Previous research has suggested that women have as much as a 50 percent greater lifetime risk of developing dementia than men. But the new analysis proposes that a woman’s reproductive history is significantly associated with that risk.
In the prospective study, researchers found later age at menarche, younger age at menopause, shorter reproductive span, and hysterectomies appeared to elevate dementia risk.
Endocrine events that signal less estradiol exposure may play a role in modulating disease risk, according to the researchers, led by Paola Gilsanz, ScD, staff scientist at Kaiser Permanente Division of Research, Oakland, California.
“Our epidemiologic findings support prior basic science work suggesting neuroprotective effects of estrogen,” the researchers wrote.
Previous studies have shown estradiol boosts neuronal resilience and repair. For example, estradiol has been shown to reduce inflammation, apoptosis, and tau hyperphosphorylation. However, research on estradiol exposure and women’s reproductive history across life has yielded inconsistent findings.
To better understand the associations between estradiol lifetime exposure and dementia risk, the team analyzed data from 15,574 female members of Kaiser Permanente Northern California, an integrated health care system.

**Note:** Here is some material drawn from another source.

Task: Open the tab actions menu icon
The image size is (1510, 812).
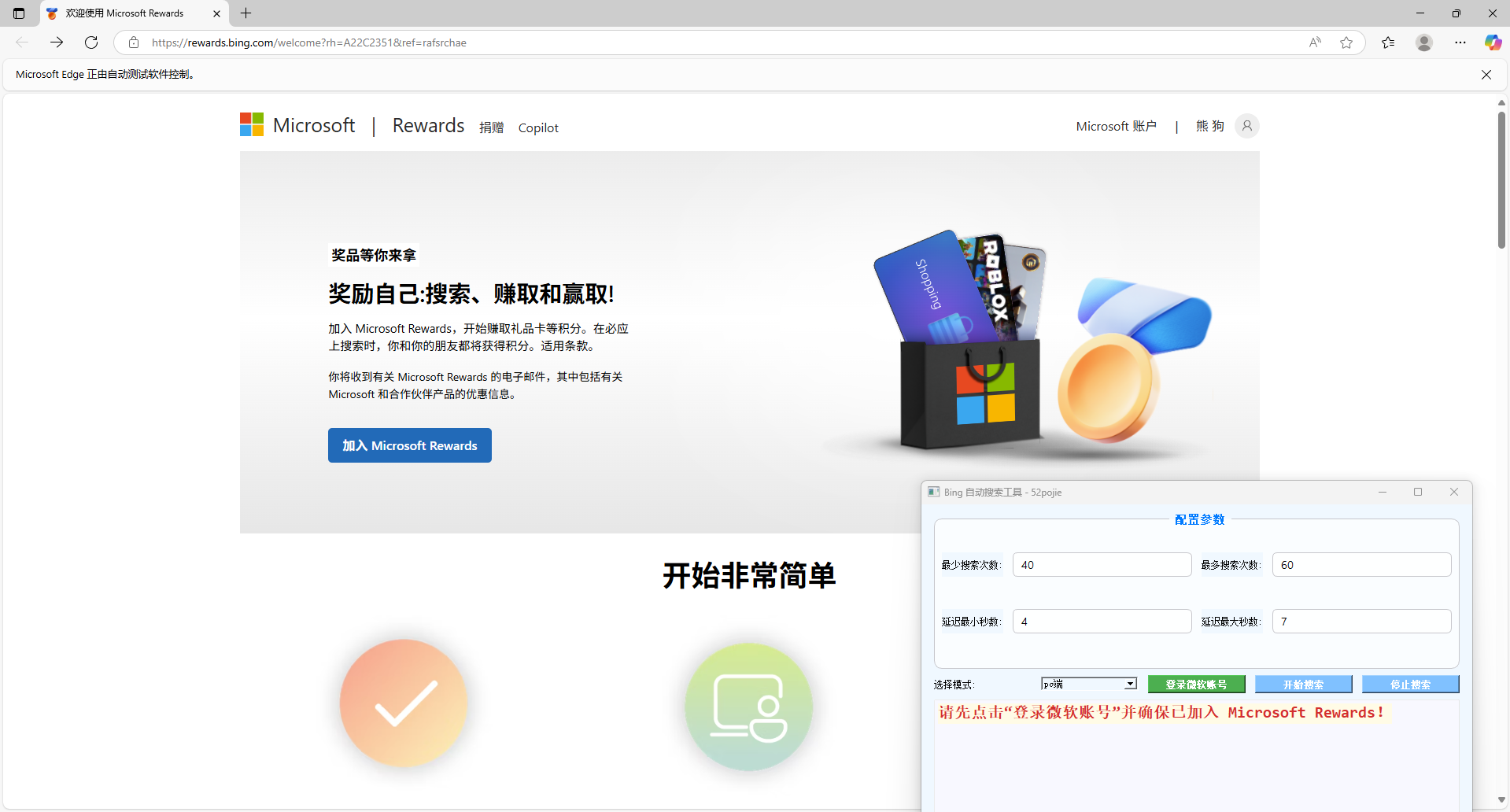Action: click(19, 13)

The members filled out questionnaires about menarche, menopause, and whether they had a hysterectomy, between 1964 and 1973. The average age was 40 to 55 years during this time.

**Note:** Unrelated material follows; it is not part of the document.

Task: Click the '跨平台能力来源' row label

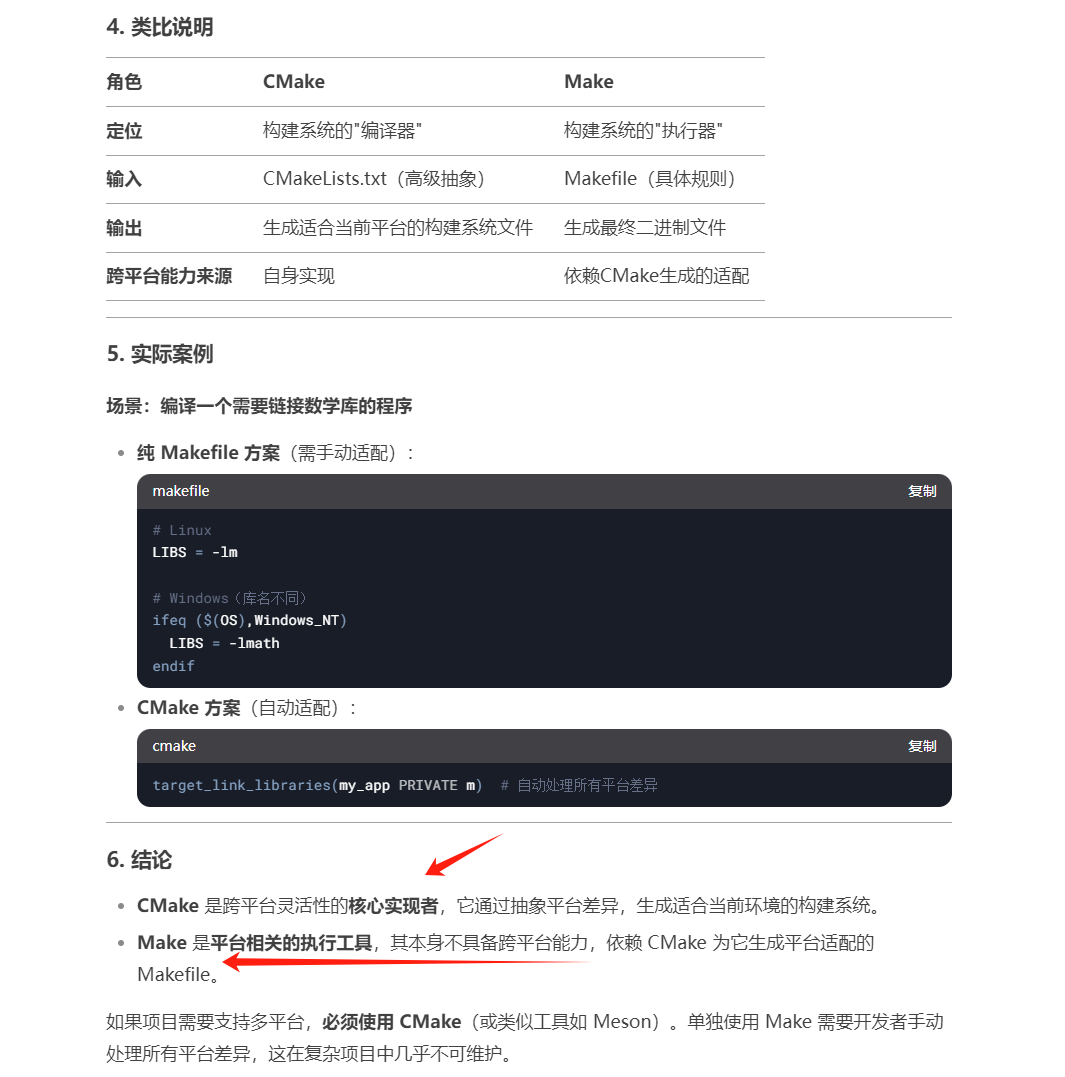Action: tap(169, 276)
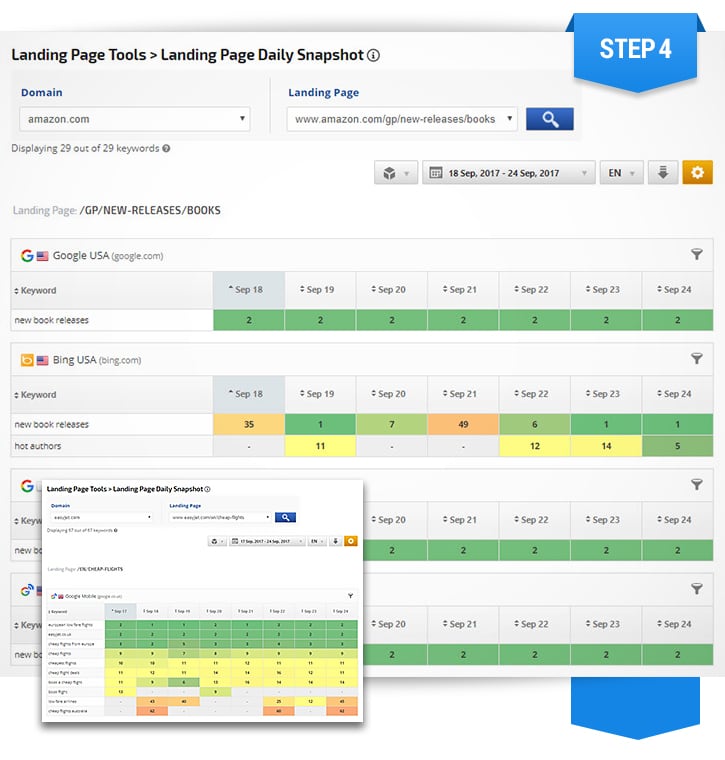Open the EN language dropdown

(621, 173)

In 1996, when electronic health records became available, the average age was 76.5 years old. A total of 6,137 who completed the questionnaire in midlife were still members of Kaiser and had not been diagnosed with dementia.

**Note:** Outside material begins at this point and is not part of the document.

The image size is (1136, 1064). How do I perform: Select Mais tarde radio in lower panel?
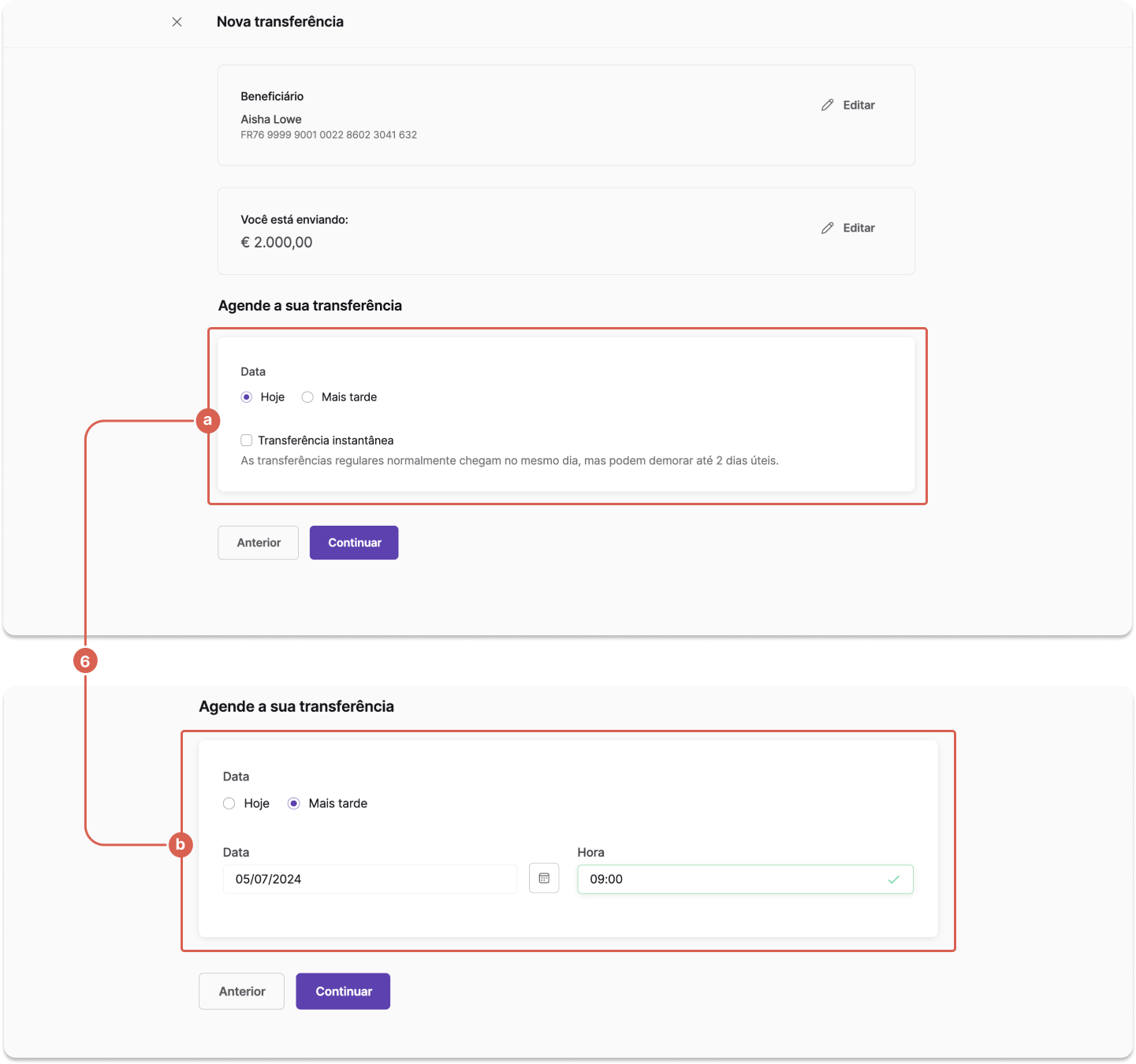[294, 804]
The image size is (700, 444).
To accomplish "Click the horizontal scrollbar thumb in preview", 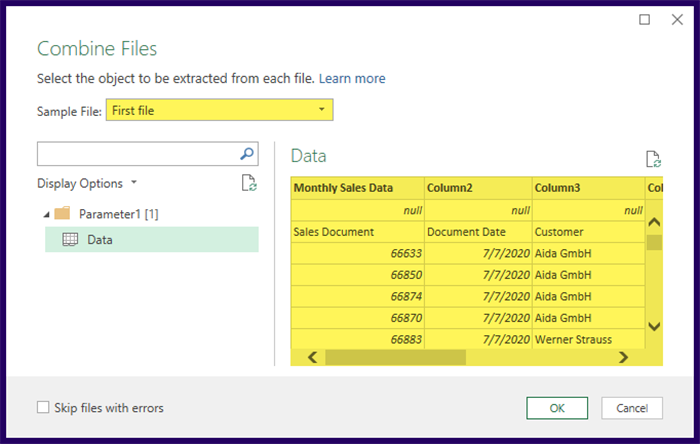I will click(x=395, y=356).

The researchers calculated the reproductive span (menopause age minus menarche age) for each participant and used medical records to determine which participants developed dementia, which included Alzheimer’s disease, vascular dementia, and non-specified forms of dementia, later in life.
They adjusted for demographics and midlife health indicators (hypertension, BMI, smoking status) and late-life health indicators (stroke, diabetes, and heart failure).
Participants were followed until 2017, by which that time 42 percent had been diagnosed with dementia.
Of 6,137 women, the average ages at menarche and menopause were 13 and 45.1 years, respectively, resulting in a reproductive span of 32.2 years. A total of 34 percent of participants reported undergoing a hysterectomy. Among those who didn’t report a hysterectomy, the average age at menarche was 13 years, the average age at menopause was 47.4 years, and the average reproductive span was 34.4 years.
The findings revealed that women who experienced menarche at age 16 years or older were at a 23 percent greater risk for dementia than those who experienced menarche at age 13 years.
Those with reproductive spans of less than 34.4 years were at a 20 percent elevated risk for dementia. Compared to the longest reproductive span (39 to 44 years), spans of 14 to 20 years were tied to a 55 percent higher risk for dementia; spans of 20 to 30 years had a 26 percent higher risk; and spans of 31 to 34 years were associated with a 26 percent higher risk.
Going through menopause before age 47.4 years was tied to a 19 percent greater risk of dementia than those who went through menopause at age 47 or later.
Hysterectomies were associated with an 8 percent elevated risk for dementia.
“Studies suggest that timing of surgical menopause influences dementia risk, with younger age associated with greater risk of dementia or cognitive impairment and AD pathology,” the researchers wrote, about the potential influence of hysterectomies on dementia risk.
Overall, they concluded that later age at menarche or earlier age at menopause, along with the duration of a woman’s reproductive span, was associated with an increased risk for dementia.
Although the study was diverse and large, the researchers did not have enough data to account for other factors that could affect estrogen levels, including pregnancies, hormone replacement therapy, or birth control.
Therefore, the researchers concluded, the findings warrant further research into how loss of estrogen at menopause can influence brain health.